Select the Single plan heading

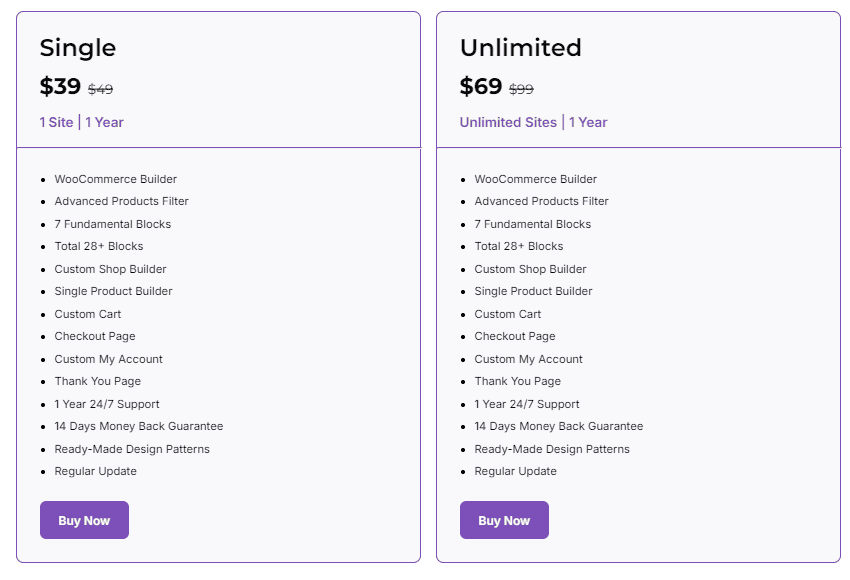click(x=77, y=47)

==

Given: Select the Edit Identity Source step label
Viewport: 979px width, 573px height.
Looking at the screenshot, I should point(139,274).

==

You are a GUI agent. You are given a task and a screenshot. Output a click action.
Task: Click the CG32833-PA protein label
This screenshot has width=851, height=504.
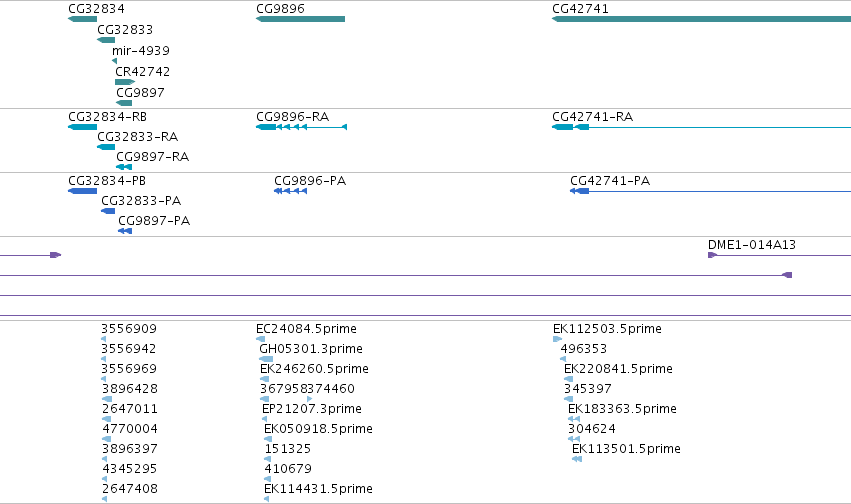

Task description:
Display every line of the listing that contains the string "label".

Final answer:
Given: Select the Edit Identity Source step label
Task: Click the CG32833-PA protein label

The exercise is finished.